Three change stories caught our eye in Management Today's excellent daily bulletin on this Valentine's Day. Two are about downsizing and one is about the threat of extinction for CIOs.
The high performing retail group that MT describes as 'the saintly John Lewis' may be about to axe some 325 manager level posts in its stores. Blockbuster - not described as 'saintly' or anything else - is to close another 164 stores. And corporate Chief Information Managers are going to have to do more to prove their worth if they are not to join Blockbuster and John Lewis managers as the next cohort of executive job seekers.
This, taken together with the report that the economies of our friends and trading partners in Germany and France saw their economies contract in Q4 made us feel that the world of business was losing that loving feeling on this of all days.

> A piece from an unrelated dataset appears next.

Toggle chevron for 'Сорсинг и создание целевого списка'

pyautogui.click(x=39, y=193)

When you look into it however, each of the downsizing stories has a different flavour and perhaps offers different lessons. Whereas the Blockbuster closures are just another stage in the inexorable wind-down of a collapsed company whose business model failed to change quickly enough in response to new technologies and consumer demand, John Lewis is taking action from a position of relative strength.

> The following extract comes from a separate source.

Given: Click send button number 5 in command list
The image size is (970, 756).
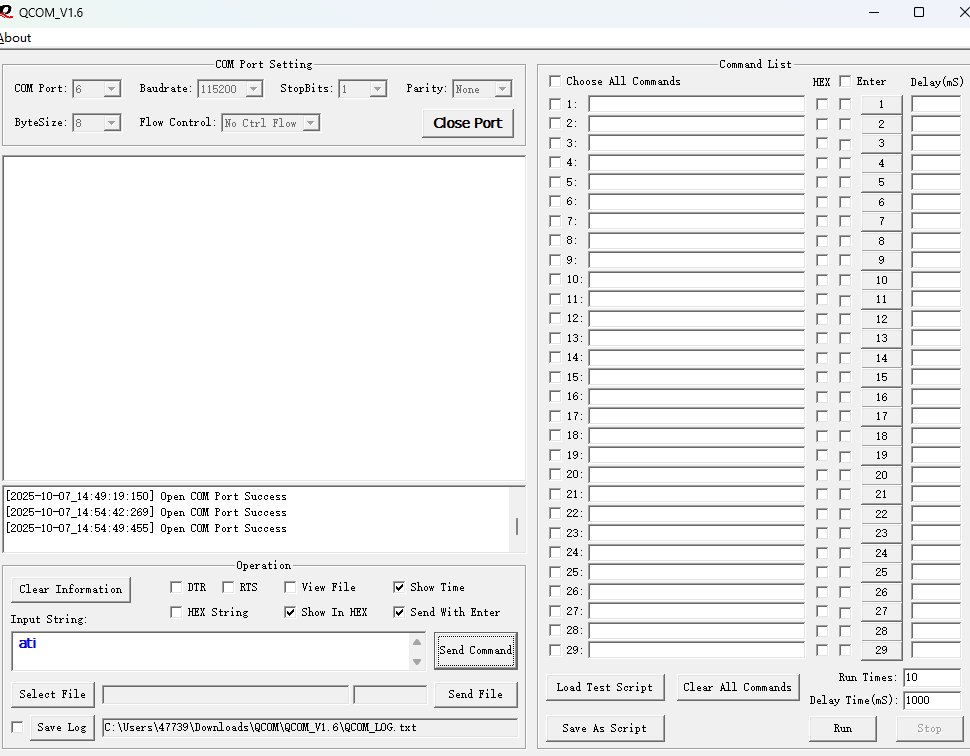Looking at the screenshot, I should click(881, 183).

According to MT, the John Lewis plans come in the wake of a healthy 13% rise in like for like increase in sales in the pre-Christmas period. They're not reacting to events but sensibly planning for a future in which more of their business will be conducted on line rather than in store and they're adjusting accordingly. That's anticipating and managing change rather than becoming the victims of it.

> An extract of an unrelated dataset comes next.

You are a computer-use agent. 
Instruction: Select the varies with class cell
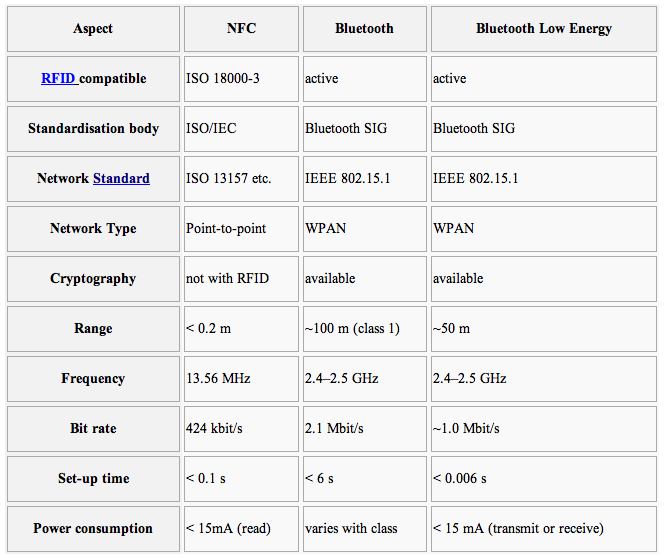351,529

That leaves the threatened CIOs. It appears that they just need to adjust to the changes in technology all around them. MT is quite clear: "The old guard of CIOs need to change their ways if they are to compete with the next generation of enthusiastic tech-savvy IT guys who are chomping at the bit to get under the skin of the old CIO mentality and change it for the better".
Apart from the horse-drawn metaphor, we would go along with that. But why stop at the CIOs? It applies just as well to 'old guard' CMOs, COOs and CEOs and everyone else in the C-suite for whom we don't yet know the acronyms.